Long Term Update: Volkswagen Amarok Off-Road

With its super-smooth automatic transmission, refined 3.0-litre V6 engine and excellent composure going into the bends, the Volkswagen Amarok has won plaudits for its excellent ride and handling on the road, but is it equally as capable off-road?

Like the Mercedes-Benz X-Class, Volkswagen offers a choice of part-time (selectable) and permanent 4-wheel drive systems on the Amarok; the entry-level 163hp output is selectable while ours (the 204hp) and range-topping 258hp ratings are both permanent.

Amarok Off-Road: 4Motion System

Volkswagen’s famed 4Motion system provides better traction off-road through an automatically-locking Torsen central differential, providing a 40:60 front to rear power distribution. The central diff engages on demand, and – although it takes a while to cut in – it was extremely effective during our test as it didn’t need to stop and activate when required, as with mechanical diffs. Volkswagen offer a mechanical rear diff as standard for more serious operations.

Volkswagen Amarok off-road

Amarok Off-Road: Dimensions

While it provides excellent on-road driving characteristics, the low ride height of the Volkswagen Amarok is a limiting factor when it comes to off-road driving. At 195mm, the Amarok has the lowest ground clearance of any double-cab pickup which means there’s more chance of a nasty bump or scrape.

The 29.5° approach angle is fairly high, but the 18.0° departure and 20.1° ramp-over angle (ours was even lower because of the towbar) are very sub-standard. The low centre-of-gravity does help increase the tilt-over angle (best-in-class at 50°) but the 500mm wading depth is below par.

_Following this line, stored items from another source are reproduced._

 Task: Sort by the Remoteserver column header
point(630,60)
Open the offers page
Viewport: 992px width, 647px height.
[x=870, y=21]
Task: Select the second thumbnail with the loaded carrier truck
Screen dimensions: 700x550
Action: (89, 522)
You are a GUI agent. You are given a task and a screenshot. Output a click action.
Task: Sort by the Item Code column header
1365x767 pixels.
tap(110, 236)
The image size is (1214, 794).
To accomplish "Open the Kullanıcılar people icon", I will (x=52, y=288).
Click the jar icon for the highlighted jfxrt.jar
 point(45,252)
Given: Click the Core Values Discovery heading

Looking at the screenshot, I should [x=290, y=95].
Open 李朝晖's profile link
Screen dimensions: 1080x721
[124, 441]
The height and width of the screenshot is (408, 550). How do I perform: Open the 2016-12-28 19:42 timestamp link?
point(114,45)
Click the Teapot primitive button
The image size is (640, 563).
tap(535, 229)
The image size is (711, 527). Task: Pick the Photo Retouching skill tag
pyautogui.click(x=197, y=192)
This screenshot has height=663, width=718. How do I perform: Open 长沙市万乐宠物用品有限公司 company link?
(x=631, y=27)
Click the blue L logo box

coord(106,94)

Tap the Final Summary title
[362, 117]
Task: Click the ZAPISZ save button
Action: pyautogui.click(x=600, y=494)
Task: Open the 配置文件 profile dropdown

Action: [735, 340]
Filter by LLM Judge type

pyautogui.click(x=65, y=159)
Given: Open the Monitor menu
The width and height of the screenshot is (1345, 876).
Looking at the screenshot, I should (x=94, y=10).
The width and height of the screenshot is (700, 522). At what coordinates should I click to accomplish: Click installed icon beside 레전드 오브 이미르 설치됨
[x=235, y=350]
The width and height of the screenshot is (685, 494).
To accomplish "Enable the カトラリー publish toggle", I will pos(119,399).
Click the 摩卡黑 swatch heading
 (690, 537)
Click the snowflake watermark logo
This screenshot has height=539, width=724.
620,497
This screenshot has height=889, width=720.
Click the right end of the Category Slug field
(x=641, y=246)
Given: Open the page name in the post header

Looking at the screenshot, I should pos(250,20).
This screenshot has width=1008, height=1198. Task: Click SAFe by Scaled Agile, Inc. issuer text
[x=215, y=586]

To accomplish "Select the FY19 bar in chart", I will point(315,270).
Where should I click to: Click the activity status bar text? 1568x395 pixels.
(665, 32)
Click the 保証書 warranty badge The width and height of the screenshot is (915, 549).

Volkswagen Amarok off-road

Amarok Off-Road: Systems

Hill Descent Control allows you to drive down slopes in a safe, controlled way, thanks to the engine management’s ability to govern the engine speed, and apply the brakes when driving off-road if necessary. The vehicle’s speed is maintained at a constant crawling pace – varying between 1 and 19mph – and there’s a reduced first gear on the eight-speed automatic for lower speeds.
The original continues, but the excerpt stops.